◆ **Challenge 1**
In the forum thread on wood cutting, what weight of maul is recommended for splitting real firewood?

◆ **Selected extract**
__________

# Wood Cutting ability



## 8301 (Nov 29, 2014)

Ok, we all talk about security, food, guns, and our woodstoves and campfires. How many people here have a good large hand saw with several spare blades? I'm not talking about the 11" camping saw but instead a saw that can cut thicker wood with minimal effort for long term heating and cooking. 

Even if you plan to stay in place with plenty of gas a chainsaw is very loud advertising that you have gas; maybe not such a good thing with lurkers looking for fuel and food in the area. In the NC hills we figured it took 2 cords of wood per medium sized stove per winter. Here in the GA hills about 1 1/2 cords per winter will do but a fireplace will need more wood. Trying to cut a cord or two of wood with a smaller camp saw will take forever and your saw will wear out even if you don't. A full size 36" bow saw with the correct blade will make life much better and not advertise your location.

People with no bug-out location to run too may need to settle for a 24" saw but still better than a small camping saw. They don't weigh much and are fairly inexpensive with a few spare blades.

I figure in a SHTF situation a noisy chain saw is fine for the first 2 weeks but after that keeping a low profile would become more important,

Keep in mind there are different blades for green wood and dry wood; I'd suggest a few of both blade types. :whiteshippingcontai


----------



## 8301 (Nov 29, 2014)

A related thought, They say the average home has about 2 weeks worth of food in the pantry if they use every tiny bit of forgotten old pasta. I figure 10-14 days before the city would empty out looking for food. Do you really want to advertise your location with a noisy chainsaw after about 2 weeks when people are desperate for fuel and food?

I'm lazy, I'd use the heck out of my chainsaw for a week or two assuring a good wood supply but after that it's time to keep things very low key and quiet.

Of course the wood smoke smell may also attract unwanted attention..... I also keep a good long underwear supply.....:rulaiz:

If you have a good location out of the city just how secure are you when people are desperate for food and fuel from a 200 yd rifle shot. Go low profile by avoiding a noisy chainsaw.


----------



## 8301 (Nov 29, 2014)

A third thought,,,, for those of you who would plan to bug out of the city with a pack on your back this wouldn't be a consideration but for most of us living out in the country we still purchase split wood by the truckload or have a noisy gas powered log splitter. 

Do you have a good Maul for splitting wood? A hatchet or ax is fine for chipping off kindling but a 12 lb maul can pop real firewood. A spare wedge is also useful.

Let's face it. God may have made us super smart but he didn't give us fur, instead He figured we were smart enough to provide out own heat for cooking and to avoid freezing every winter.

Enough from me on this topic, let me hear your thoughts.


----------



## Deebo (Oct 27, 2012)

All good thoughts. I have no wood, and no stove, right now.


----------



## Deebo (Oct 27, 2012)

__________

◆ **Dataset records**
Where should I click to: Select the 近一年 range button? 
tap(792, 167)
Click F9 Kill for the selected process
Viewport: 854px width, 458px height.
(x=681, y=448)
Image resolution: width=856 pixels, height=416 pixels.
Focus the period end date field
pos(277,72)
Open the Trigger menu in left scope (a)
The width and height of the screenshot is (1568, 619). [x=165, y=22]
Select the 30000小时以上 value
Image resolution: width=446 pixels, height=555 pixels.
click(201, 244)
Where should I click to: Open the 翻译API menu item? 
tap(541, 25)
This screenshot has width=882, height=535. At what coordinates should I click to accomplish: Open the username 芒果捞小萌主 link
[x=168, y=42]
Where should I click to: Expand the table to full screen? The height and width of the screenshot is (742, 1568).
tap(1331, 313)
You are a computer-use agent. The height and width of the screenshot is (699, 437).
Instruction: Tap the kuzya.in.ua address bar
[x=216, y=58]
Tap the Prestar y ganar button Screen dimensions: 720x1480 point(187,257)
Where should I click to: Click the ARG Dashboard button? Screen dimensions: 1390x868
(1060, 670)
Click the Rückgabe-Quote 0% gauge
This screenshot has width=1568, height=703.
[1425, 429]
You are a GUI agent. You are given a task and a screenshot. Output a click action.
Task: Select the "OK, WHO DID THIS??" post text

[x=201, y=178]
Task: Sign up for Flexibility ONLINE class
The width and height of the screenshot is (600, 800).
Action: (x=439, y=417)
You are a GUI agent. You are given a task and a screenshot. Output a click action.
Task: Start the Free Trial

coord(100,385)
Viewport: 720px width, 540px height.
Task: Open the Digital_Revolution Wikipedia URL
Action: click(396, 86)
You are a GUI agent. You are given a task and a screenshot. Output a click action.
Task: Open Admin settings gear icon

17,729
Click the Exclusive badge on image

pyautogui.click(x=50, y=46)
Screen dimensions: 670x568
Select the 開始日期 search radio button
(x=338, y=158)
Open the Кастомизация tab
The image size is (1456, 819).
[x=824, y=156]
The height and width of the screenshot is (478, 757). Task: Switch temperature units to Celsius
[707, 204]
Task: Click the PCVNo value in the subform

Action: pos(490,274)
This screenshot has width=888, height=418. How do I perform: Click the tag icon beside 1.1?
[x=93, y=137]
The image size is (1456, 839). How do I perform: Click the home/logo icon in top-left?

__________

◆ **Challenge 2**
Copy the rows above verbatim, from the line with "You are a computer-use" to the line with "[x=824, y=156]", including both of those lines.

◆ **Correct result 1**
A 12 lb maul.

◆ **Correct result 2**
You are a computer-use agent. The height and width of the screenshot is (699, 437).
Instruction: Tap the kuzya.in.ua address bar
[x=216, y=58]
Tap the Prestar y ganar button Screen dimensions: 720x1480 point(187,257)
Where should I click to: Click the ARG Dashboard button? Screen dimensions: 1390x868
(1060, 670)
Click the Rückgabe-Quote 0% gauge
This screenshot has width=1568, height=703.
[1425, 429]
You are a GUI agent. You are given a task and a screenshot. Output a click action.
Task: Select the "OK, WHO DID THIS??" post text

[x=201, y=178]
Task: Sign up for Flexibility ONLINE class
The width and height of the screenshot is (600, 800).
Action: (x=439, y=417)
You are a GUI agent. You are given a task and a screenshot. Output a click action.
Task: Start the Free Trial

coord(100,385)
Viewport: 720px width, 540px height.
Task: Open the Digital_Revolution Wikipedia URL
Action: click(396, 86)
You are a GUI agent. You are given a task and a screenshot. Output a click action.
Task: Open Admin settings gear icon

17,729
Click the Exclusive badge on image

pyautogui.click(x=50, y=46)
Screen dimensions: 670x568
Select the 開始日期 search radio button
(x=338, y=158)
Open the Кастомизация tab
The image size is (1456, 819).
[x=824, y=156]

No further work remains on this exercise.